PROBLEM TO SOLVE
Among the lines below, copy exactly those from the one with "Image resolution: width=466" through the one with "The height and width of the screenshot is (748, 622).", counting both ends.

[Collected data]
##########

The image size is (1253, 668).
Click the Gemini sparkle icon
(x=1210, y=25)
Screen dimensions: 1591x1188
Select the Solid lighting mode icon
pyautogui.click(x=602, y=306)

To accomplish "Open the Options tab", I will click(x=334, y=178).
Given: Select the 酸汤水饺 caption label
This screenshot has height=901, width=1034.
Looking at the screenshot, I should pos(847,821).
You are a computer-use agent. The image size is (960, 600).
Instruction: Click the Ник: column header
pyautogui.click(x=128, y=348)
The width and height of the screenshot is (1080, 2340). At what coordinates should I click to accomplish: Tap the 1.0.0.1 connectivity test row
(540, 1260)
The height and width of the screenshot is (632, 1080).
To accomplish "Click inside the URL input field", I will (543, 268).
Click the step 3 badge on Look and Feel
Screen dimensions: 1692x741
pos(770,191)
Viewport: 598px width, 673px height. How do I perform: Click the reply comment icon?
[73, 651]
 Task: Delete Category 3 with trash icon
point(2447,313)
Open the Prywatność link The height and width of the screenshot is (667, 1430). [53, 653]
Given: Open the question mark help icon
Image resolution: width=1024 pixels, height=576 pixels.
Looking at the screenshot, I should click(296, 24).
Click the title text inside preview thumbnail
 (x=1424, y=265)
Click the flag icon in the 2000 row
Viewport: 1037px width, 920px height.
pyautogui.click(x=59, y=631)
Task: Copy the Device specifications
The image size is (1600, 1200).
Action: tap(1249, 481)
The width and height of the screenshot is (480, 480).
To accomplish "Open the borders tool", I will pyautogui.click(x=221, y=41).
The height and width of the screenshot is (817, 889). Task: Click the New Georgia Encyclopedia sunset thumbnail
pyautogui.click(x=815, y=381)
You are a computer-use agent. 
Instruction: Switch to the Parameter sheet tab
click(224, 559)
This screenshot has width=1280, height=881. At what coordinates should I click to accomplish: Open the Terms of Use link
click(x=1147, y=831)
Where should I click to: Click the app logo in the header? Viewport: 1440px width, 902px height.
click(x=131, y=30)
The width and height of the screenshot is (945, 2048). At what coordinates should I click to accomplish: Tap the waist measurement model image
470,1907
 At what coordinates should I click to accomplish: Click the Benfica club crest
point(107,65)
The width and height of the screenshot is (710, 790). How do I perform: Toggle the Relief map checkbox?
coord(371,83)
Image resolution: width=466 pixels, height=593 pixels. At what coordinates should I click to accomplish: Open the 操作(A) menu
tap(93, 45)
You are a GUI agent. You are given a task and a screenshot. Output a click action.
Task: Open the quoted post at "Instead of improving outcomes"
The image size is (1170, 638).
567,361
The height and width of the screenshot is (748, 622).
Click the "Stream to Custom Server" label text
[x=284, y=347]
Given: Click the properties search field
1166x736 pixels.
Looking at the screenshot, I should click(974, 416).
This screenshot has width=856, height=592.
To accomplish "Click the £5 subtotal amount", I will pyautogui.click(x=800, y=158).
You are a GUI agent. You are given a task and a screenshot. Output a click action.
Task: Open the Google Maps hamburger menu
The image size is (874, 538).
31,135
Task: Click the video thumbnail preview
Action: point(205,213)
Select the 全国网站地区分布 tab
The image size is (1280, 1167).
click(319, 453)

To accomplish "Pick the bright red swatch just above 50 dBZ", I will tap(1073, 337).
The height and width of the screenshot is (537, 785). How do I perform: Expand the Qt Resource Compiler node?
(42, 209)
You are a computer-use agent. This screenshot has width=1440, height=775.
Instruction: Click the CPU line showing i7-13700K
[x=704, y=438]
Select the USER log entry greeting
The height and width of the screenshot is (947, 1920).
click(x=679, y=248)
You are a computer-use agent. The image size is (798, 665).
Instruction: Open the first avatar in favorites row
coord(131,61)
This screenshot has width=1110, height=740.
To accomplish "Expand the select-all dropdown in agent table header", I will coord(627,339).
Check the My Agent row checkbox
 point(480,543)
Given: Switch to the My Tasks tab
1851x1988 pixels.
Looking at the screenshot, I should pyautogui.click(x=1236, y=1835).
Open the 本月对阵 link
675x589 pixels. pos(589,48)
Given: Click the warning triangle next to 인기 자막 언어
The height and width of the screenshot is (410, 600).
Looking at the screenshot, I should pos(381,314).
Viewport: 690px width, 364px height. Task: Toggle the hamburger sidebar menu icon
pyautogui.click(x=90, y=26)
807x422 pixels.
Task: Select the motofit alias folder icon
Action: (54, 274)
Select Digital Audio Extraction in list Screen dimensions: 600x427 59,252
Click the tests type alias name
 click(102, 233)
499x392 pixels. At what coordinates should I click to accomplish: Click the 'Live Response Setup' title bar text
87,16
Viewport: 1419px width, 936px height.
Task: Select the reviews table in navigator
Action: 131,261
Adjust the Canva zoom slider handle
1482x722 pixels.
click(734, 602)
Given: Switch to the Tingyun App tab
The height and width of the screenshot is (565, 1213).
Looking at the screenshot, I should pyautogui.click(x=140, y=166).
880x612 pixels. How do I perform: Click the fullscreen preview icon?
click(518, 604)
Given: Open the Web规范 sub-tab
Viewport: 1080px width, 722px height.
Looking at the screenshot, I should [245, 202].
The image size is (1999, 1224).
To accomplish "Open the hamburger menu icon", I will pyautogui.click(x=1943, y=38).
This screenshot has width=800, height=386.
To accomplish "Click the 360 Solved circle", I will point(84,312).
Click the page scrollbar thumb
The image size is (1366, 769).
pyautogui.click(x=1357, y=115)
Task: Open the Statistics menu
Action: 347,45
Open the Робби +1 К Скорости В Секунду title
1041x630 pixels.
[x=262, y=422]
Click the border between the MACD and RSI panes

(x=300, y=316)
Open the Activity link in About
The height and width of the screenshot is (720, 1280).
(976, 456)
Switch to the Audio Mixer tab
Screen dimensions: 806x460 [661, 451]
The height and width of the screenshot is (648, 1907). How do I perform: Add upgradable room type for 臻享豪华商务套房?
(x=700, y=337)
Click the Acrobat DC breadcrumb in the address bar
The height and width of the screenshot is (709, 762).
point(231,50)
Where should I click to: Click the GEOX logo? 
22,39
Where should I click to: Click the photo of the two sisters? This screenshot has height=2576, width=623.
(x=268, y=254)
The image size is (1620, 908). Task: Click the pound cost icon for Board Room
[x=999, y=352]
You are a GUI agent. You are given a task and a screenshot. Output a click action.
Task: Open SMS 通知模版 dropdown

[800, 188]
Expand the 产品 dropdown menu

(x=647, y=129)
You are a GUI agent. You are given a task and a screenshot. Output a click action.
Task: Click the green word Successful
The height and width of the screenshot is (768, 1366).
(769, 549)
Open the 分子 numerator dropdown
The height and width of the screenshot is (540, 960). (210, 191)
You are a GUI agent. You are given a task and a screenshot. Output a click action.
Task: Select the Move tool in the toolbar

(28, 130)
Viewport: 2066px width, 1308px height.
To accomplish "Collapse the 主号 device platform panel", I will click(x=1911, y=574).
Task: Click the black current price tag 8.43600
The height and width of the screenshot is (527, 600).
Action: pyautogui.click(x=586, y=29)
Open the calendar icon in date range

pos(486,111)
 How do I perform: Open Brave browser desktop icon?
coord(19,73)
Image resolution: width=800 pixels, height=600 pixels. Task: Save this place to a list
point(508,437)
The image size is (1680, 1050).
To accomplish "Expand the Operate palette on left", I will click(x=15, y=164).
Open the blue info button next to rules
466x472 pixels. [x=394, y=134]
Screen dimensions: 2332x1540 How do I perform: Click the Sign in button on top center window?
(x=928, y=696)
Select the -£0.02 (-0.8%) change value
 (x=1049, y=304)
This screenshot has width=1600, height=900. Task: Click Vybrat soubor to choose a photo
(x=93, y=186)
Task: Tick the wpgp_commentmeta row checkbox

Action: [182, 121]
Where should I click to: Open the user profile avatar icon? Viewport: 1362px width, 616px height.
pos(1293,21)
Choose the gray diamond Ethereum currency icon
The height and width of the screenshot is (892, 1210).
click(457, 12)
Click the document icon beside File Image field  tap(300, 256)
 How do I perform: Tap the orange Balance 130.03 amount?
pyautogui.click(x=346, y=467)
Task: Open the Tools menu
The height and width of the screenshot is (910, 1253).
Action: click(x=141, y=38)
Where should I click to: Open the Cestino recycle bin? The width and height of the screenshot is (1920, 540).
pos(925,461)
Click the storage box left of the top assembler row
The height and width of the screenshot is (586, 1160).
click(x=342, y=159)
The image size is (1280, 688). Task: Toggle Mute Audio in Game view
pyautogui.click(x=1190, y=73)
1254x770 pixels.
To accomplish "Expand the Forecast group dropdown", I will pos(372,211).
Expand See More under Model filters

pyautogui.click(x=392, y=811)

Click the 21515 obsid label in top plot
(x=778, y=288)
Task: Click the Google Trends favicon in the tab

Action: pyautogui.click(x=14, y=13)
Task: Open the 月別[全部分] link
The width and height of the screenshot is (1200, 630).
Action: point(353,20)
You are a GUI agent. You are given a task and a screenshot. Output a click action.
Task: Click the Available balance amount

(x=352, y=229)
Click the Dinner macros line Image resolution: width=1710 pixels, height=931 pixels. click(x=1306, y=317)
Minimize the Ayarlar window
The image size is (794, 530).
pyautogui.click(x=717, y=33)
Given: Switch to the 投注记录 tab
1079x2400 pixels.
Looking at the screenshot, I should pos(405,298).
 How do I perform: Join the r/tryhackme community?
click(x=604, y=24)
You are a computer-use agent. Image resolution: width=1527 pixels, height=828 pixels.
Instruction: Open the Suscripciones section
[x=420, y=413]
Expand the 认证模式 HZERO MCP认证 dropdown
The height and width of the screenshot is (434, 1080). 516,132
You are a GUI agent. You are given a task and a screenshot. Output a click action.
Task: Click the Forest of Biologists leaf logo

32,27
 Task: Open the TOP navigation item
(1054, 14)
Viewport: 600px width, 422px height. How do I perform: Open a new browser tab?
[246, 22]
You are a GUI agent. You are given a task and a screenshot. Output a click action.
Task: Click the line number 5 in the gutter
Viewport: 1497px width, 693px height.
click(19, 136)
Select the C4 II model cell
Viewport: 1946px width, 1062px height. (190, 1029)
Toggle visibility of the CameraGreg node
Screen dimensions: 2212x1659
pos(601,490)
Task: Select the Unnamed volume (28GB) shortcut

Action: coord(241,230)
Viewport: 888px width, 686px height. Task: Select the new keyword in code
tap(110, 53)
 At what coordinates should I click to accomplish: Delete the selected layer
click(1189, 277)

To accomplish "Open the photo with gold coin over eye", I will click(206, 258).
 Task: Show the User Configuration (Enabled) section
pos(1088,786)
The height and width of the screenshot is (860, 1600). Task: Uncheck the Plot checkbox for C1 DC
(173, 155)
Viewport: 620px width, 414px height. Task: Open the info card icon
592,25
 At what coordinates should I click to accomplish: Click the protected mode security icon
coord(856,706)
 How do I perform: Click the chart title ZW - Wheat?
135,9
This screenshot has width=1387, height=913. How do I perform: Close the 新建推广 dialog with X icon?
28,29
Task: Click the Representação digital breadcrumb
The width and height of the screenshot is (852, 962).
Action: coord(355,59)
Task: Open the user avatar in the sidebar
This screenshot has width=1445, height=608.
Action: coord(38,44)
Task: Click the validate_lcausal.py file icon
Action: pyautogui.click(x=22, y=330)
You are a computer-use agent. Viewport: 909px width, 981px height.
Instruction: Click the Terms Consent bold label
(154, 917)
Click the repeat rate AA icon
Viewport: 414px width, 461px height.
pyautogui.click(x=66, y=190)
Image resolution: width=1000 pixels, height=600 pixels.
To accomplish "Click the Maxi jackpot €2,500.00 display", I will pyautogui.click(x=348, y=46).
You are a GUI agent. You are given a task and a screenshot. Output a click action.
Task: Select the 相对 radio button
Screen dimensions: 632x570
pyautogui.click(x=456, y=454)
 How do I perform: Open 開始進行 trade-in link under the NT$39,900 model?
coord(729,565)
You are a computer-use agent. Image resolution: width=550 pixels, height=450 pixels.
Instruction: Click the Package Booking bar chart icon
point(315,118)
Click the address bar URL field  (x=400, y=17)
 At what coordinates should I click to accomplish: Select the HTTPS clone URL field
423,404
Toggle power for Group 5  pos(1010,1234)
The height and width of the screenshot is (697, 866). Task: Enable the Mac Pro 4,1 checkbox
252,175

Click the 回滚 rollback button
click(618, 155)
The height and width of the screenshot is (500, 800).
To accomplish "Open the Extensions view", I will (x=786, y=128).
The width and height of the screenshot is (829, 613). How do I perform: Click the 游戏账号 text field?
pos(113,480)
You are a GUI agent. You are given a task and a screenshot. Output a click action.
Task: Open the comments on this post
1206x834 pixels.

##########

WRITTEN ANSWER
Image resolution: width=466 pixels, height=593 pixels. At what coordinates should I click to accomplish: Open the 操作(A) menu
tap(93, 45)
You are a GUI agent. You are given a task and a screenshot. Output a click action.
Task: Open the quoted post at "Instead of improving outcomes"
The image size is (1170, 638).
567,361
The height and width of the screenshot is (748, 622).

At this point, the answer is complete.